Gosto de imaginar que ilhas significam-se ― fazem-se dizer por signos ― mediante barcos que se aventuram nas águas que as separam, mas também as unem: as águas podem ser oceânicas ou simples veredas, salgadas ou doces, profundas, turbulentas e mais difíceis de navegar, ou arroios cristalinos que escorrem transparentes entre pedras e vegetação de grande frescor. Os barcos, as palavras. E tudo o mais que diz respeito à palavra afeto, no sentido de afetar, atravessar. Escrever e ler são pontas de ilhas que se fazem significar ― os trajetos dependem dos barcos, das ilhas, das águas que as separam. Este blog não pretende nada, exceto lançar barcos que eventualmente alcancem outras ilhas. Barquinhos de papel.

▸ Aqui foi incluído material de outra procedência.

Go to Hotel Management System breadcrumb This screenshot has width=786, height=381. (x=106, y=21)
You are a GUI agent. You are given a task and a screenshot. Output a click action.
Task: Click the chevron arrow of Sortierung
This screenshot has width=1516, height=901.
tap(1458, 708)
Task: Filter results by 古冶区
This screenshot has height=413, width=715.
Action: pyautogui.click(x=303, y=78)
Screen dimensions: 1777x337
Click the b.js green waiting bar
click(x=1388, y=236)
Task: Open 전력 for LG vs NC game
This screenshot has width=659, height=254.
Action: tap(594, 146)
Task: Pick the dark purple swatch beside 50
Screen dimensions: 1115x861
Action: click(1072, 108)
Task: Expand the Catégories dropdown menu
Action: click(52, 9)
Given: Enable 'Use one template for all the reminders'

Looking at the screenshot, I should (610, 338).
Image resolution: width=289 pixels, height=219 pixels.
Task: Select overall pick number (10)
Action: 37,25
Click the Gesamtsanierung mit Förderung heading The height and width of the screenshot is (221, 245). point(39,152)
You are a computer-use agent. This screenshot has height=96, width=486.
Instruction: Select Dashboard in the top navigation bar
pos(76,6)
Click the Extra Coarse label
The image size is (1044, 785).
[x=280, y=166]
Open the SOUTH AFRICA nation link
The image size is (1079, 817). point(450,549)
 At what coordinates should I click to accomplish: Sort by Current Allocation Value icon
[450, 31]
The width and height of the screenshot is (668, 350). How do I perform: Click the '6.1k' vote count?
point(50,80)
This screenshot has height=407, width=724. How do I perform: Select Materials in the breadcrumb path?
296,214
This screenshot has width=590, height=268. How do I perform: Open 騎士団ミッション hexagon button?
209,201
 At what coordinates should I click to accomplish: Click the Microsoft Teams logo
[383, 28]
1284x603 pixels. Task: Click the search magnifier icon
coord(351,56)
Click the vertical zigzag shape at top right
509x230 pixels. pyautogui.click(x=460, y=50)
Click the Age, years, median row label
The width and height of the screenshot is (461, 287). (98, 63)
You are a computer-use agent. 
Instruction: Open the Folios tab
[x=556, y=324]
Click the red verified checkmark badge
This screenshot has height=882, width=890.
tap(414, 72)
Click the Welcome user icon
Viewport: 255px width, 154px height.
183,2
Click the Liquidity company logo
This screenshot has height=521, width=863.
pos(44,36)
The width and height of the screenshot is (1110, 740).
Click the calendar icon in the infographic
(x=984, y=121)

terça-feira, 17 de abril de 2012

clarice lispector acompanhando a madrugada

RECONHECENDO O AMOR

― Este aqui, disse ela apontando para o filho menor com um sorriso de carinho, eu só tive porque descobri tarde demais e já não havia mais jeito de tirar fora.
O menino abaixou os olhos e sorriu com modéstia.

Clarice Lispector. Para não esquecer: crônicas. Rio de Janeiro: Rocco, 1999, p.102.

Um comentário:

Luiz disse...

Simples, complexo e bonito como quase tudo da Clarice. Beijos!